Adam’s armpits are pouring sweat. He would not have felt worse if he were telling a kid he’d run over her dog.

“Can I go back to vacuuming?”

37

“My mother always say never tell anyone anything,” Eva tells Myra the following day.

“Many children are told that.”

“If I tell you things, you will think I am lying.”

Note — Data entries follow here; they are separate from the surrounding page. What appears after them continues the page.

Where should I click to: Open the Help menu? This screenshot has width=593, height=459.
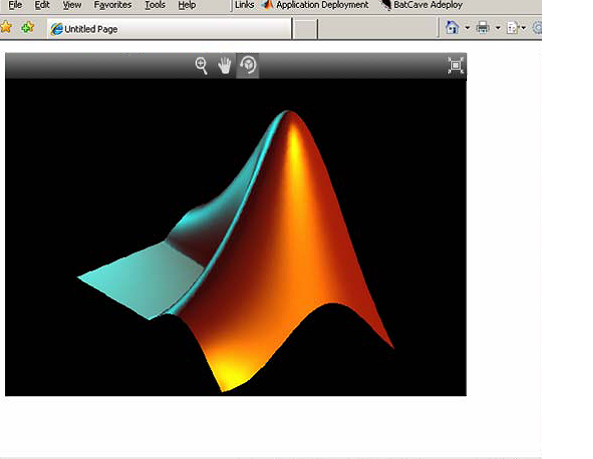point(187,5)
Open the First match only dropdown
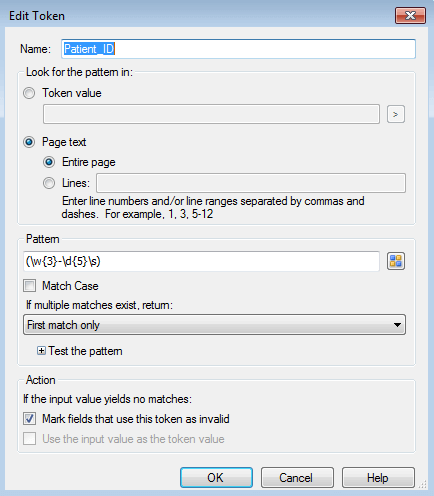This screenshot has height=496, width=434. (214, 325)
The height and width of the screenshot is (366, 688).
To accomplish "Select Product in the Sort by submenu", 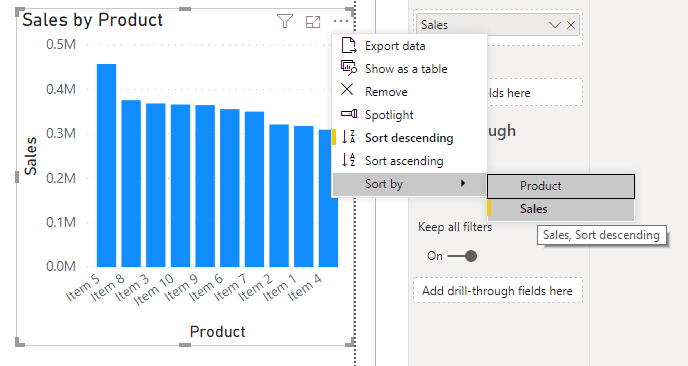I will point(561,186).
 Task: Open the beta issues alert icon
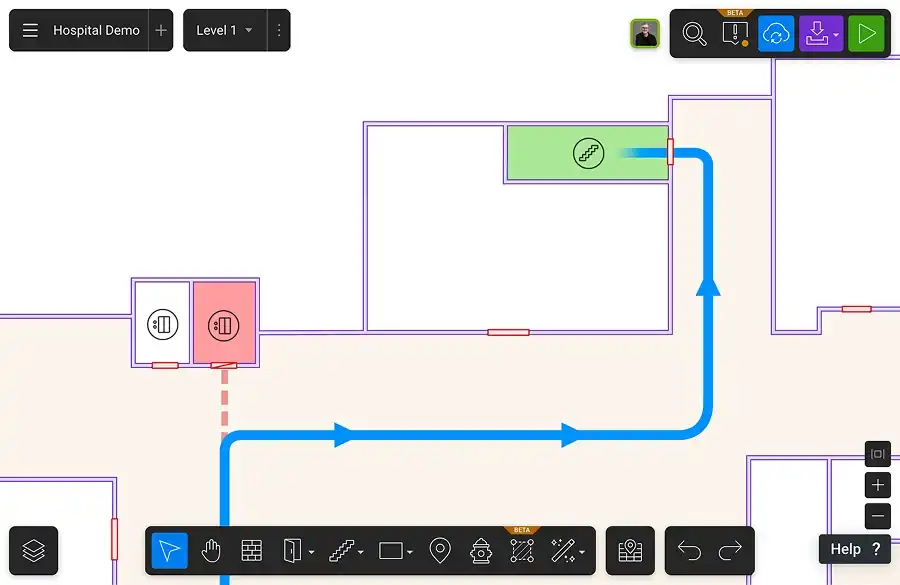point(735,33)
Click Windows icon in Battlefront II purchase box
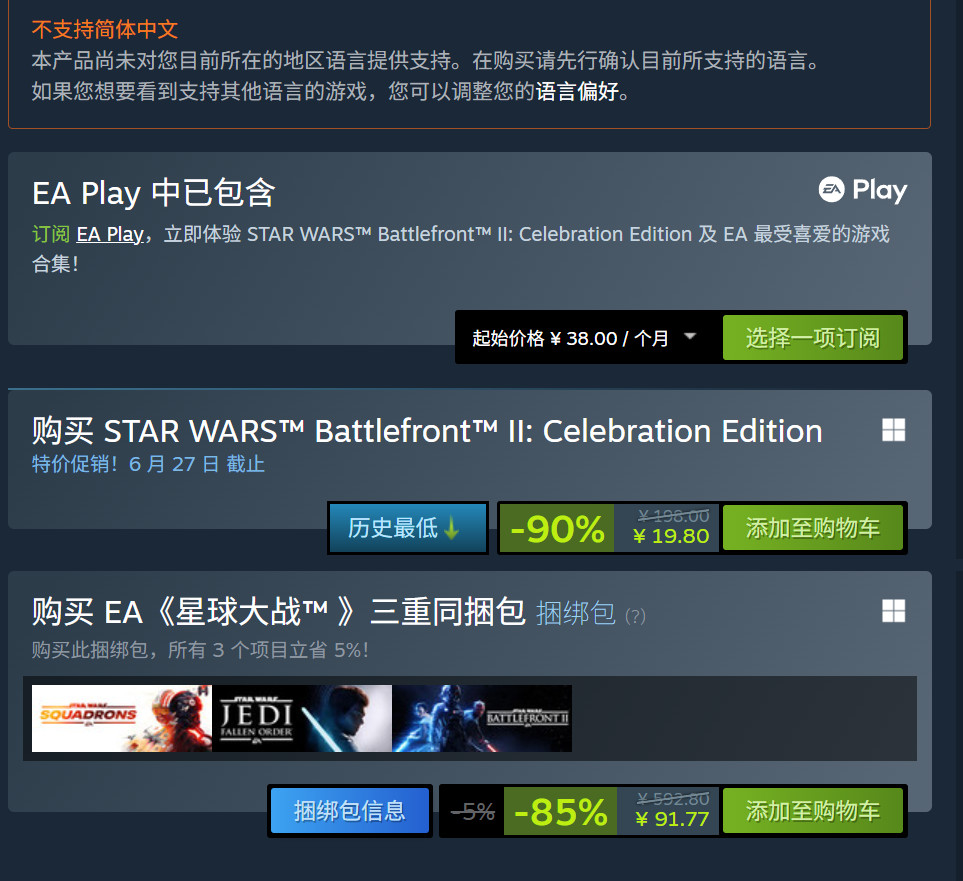 (893, 430)
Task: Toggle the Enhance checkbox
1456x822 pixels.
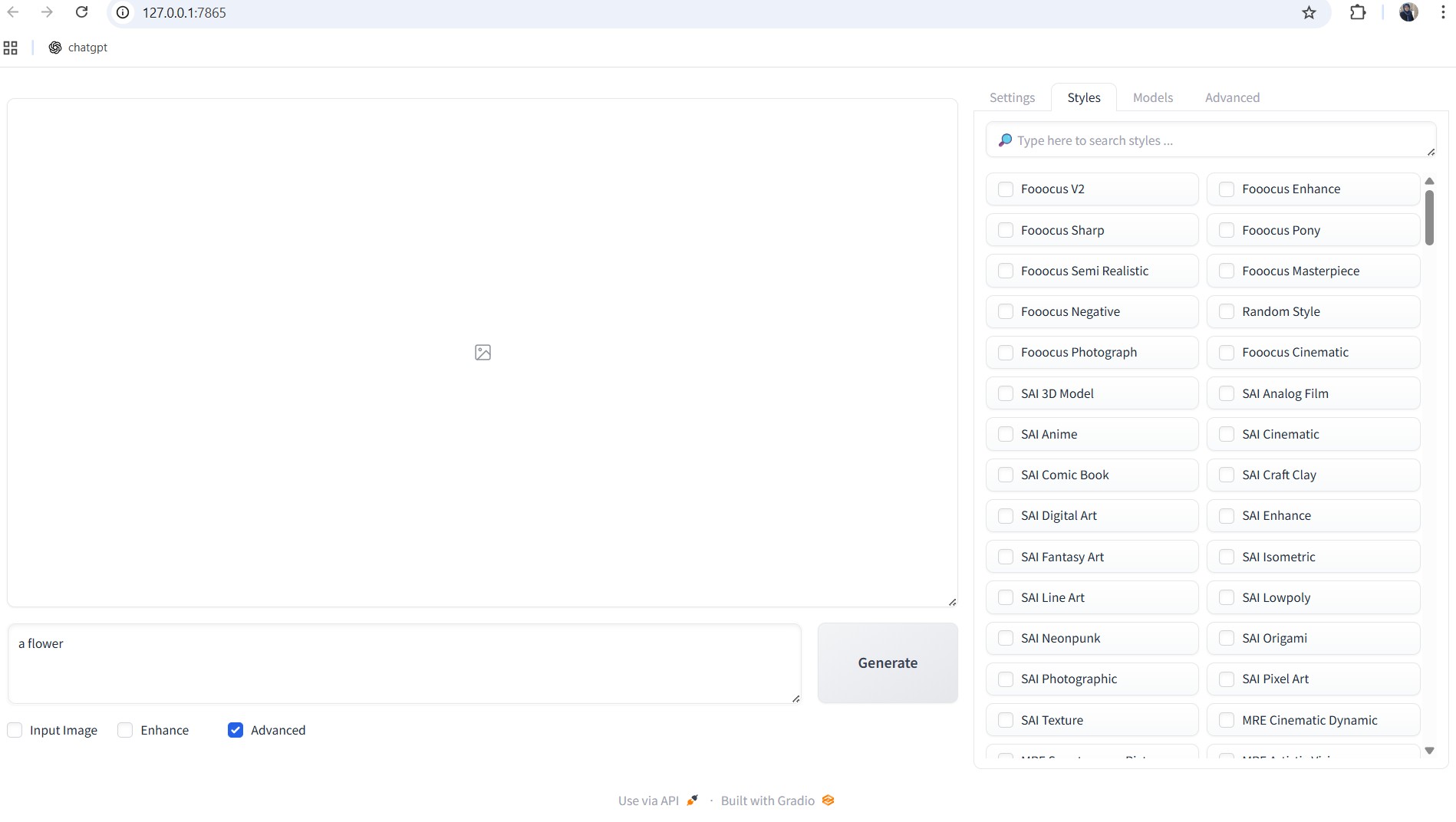Action: click(125, 730)
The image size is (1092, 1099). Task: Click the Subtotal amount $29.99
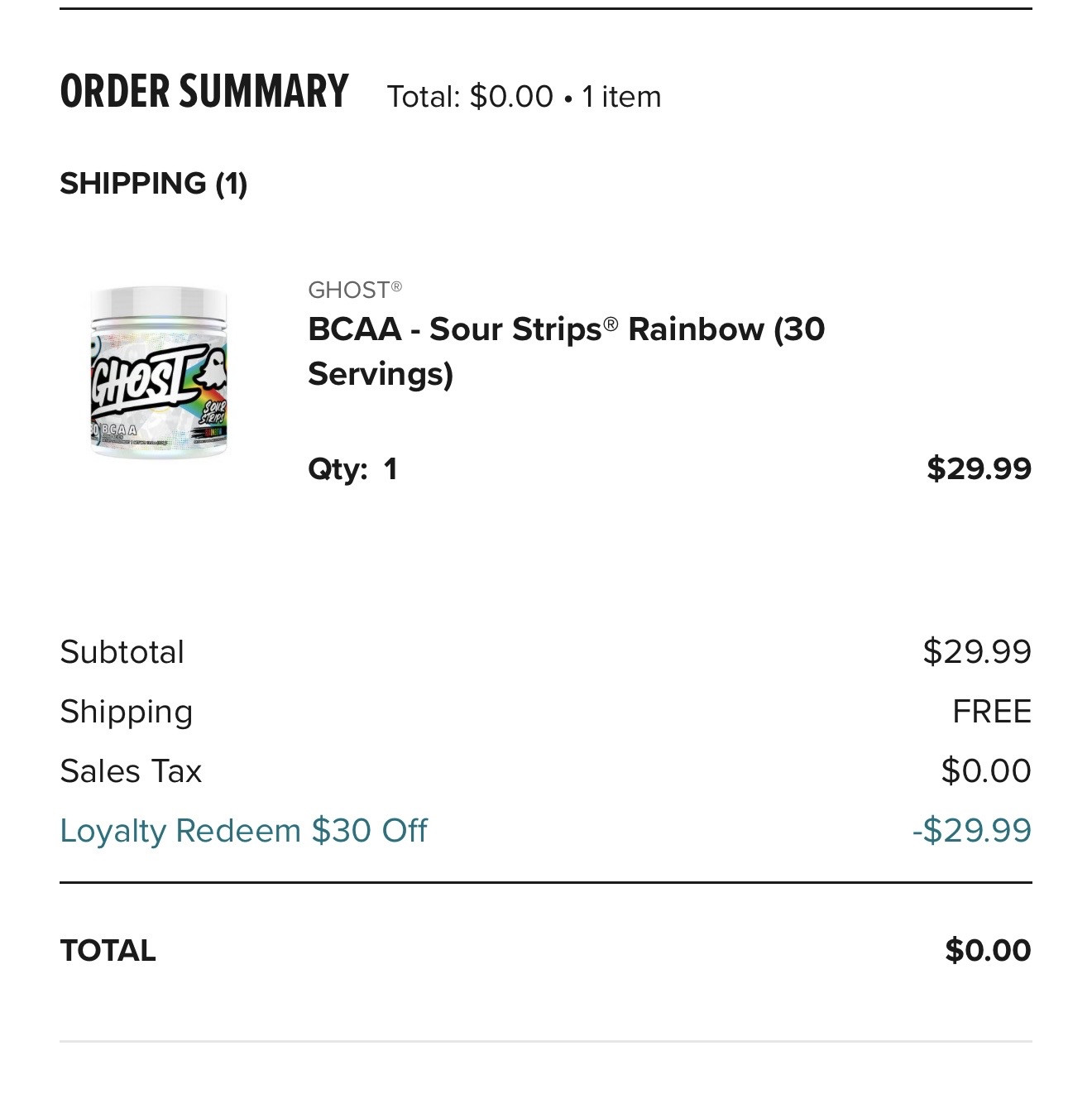977,652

It is she, Myra, who feels like the liar. She told Dreis she would insist that Eva go to a clinic, that their talks cease. And she has tried. She made a third clinic appointment, which Eva also missed, but it was followed by a week during which Eva retrieved Myra’s tray without sitting in the patient chair, so that Myra had thought, Well, she understands even if she won’t go see another therapist. The following Monday, though, Eva was back in the patient chair. Before Myra could say, You can’t sit here with me in the office, Eva resumed. Rags. Her father had stuffed rags soaked with kerosene in the corners. It was night, her mother asleep in the back bedroom. At the last minute, with the house already filling with fumes, he dragged Eva and her sister outside. He put them in the chicken coop and told them not to move. Then he crept into the kitchen and threw a lit match.

“All I have left from my mother is the amulet she give me.” Eva touches something hanging under her shirt.

“Now you will quit me,” she continues.

“Quit you?”

“Make me leave.”

“Why would I make you leave?”

“The people who want it.”

“Who want what?”

“When my sister tell her teacher that our mother die, my father hit her in the mouth with a rock.”

Myra’s buzzer rings.

After Eva leaves, Myra stands to stretch her back. She bends forward, her head and arms dangling down. A wave of dizziness, then nausea, comes over her, and for a moment she wonders if the sandwich Eva made for her was spoiled.

She walks toward the waiting room, not thinking, as she usually does, about the patient she will greet, the mood she might encounter, the link to what happened in his last session, her mind still on Eva so that the sight of her patient’s face comes as a jolt, like a boat bumping against a dock, an undertow of fear in its wake.